Âlem Parçası keskin değildi çünkü boyutsal bir parçaydı; bunun nedeni, varoluşun yoğunlaşmış gücüne bağlı olan hiçliğin kalıntı gücüydü.
Tüm kaos evrenlerinin yok olup gitmesi kaçınılmazken, Kaos'un sonsuza dek var olabilmesi için… Böyle olması gerekiyordu çünkü hiçliğe karşı koyacak varoluş gücüyle dolup taşıyordu.
Mantığa dayalı olarak bu zor bir sonuç değildi.

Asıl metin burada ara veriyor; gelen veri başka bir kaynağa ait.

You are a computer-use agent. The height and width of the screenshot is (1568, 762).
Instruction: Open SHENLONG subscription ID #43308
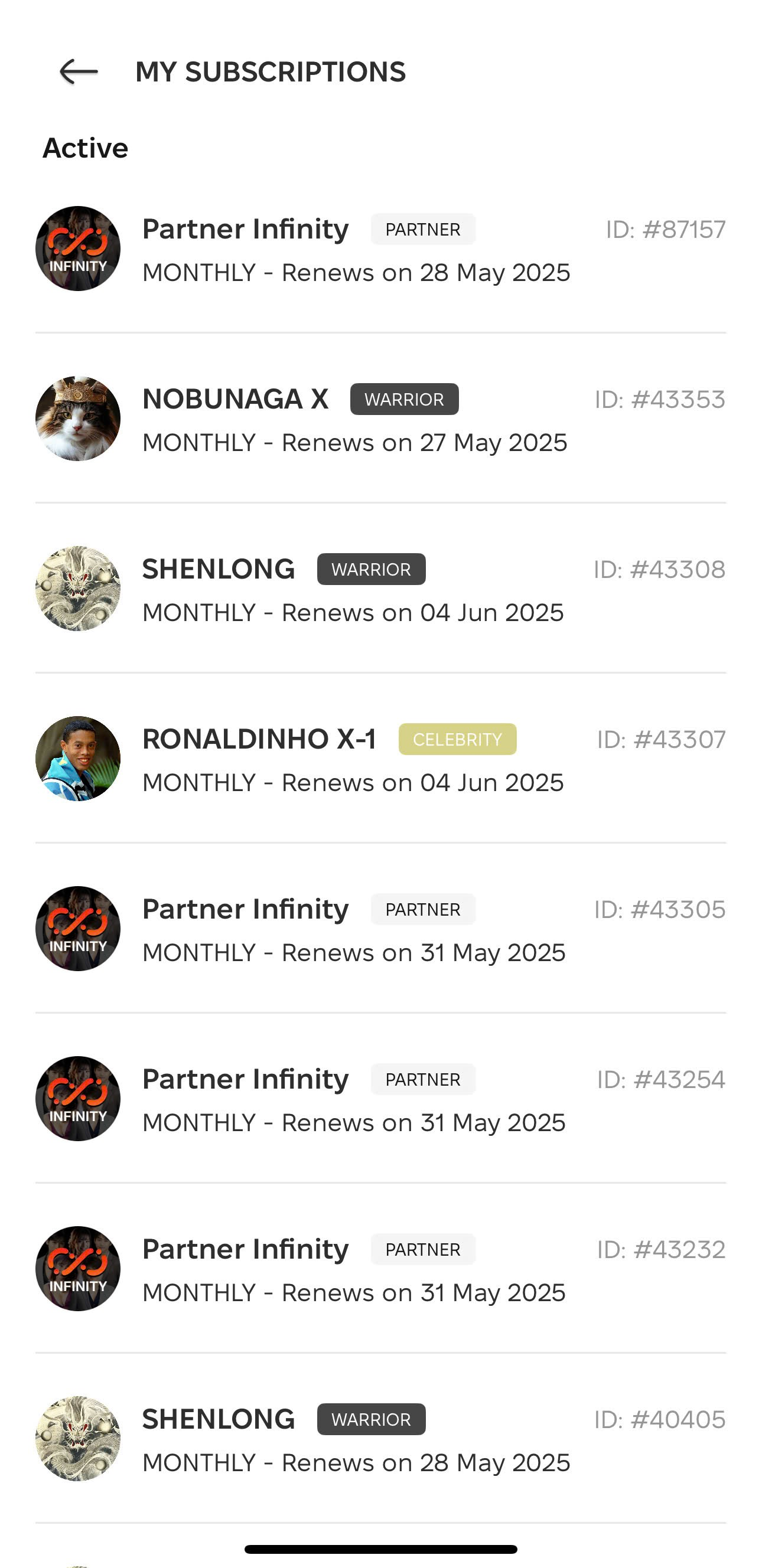coord(380,589)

Hiçliğin Alevlerini tezahür ettirmek için ateşin sadece sıcak olma durumuyla ilgili olmadığını anlaması gerekiyordu; bu, Yangın Yasasının yalnızca bir yönüydü. Ateş Kanununun temel özelliği yakma ve yok etme yeteneğidir.
Hiçlik aynı zamanda yok etme gücüne de sahip olduğundan, bir bağ oluşturmak ve insanın varlığını yakabilecek alevleri ortaya çıkarmak mümkündü.
varoluşun gücü her şeyi mümkün kılıyordu; tek sınır kişinin hayal gücü ve varoluş düzeyiydi.
Kaos, Gehenna Alemi Yedi gezegenden oluşan bir yıldız sistemi içinde Helcan'ın öfkeli kükremesi, aynı zamanda yıldız sisteminin dördüncü gezegeni olan çorak görünümlü kızıl gezegende yankılandı.
Helcan tüm kızıl gezegene hükmediyordu; bu onun ilahi krallığıydı. ve bu kırmızı dünyada, İlahi Kudretli Krallığının sakinleri, onun patlaması sırasında onun öfkesini hissettiler. Diğer Büyük Şeytanlar bile bundan haberdar oldu.
“Kahretsin…! Yemin ederim, eğer Kaos'a adım atarsan, seni öldürmek için elimdeki her şeyi kullanırım! Kutsallık kaynağıma zarar vermeye nasıl cesaret edersin!”
Helcan, sayısız sıcakkanlı varlığın kristalize kanından yapılmış gibi görünen parlak, kırmızı taş kalesinin duvarları içinde öfkeyle böğürdü.
Helcan'ın enkarnasyonu, vaan'ın Hiçlik Alevleri tarafından yakılıp kül edildikten sonra ruhu hasar gördü.
İyileşmek için ilahi krallığının kaynaklarını kullanabilse de, ruh hasarını onarmak birkaç yüz yıl alacaktır. Böyle bir dönemde gücünün kapsamı da azaldı.
Kaos'un kaotik, çalkantılı durumlarla dolu olduğu göz önüne alındığında, böyle bir durumda olmak başkalarının onu sömürmesine izin vermekle aynı şeydi.
“Bugün biri oldukça alıngan görünüyor. Ne oldu?”
“Defol git Balmodan! Bugün seni eğlendirmek gibi bir niyetim yok!”
Helcan tehditkar bir şekilde Balmodan'a baktı ve kendi daveti olan ani ziyaretinin hoş karşılanmadığını fark etti.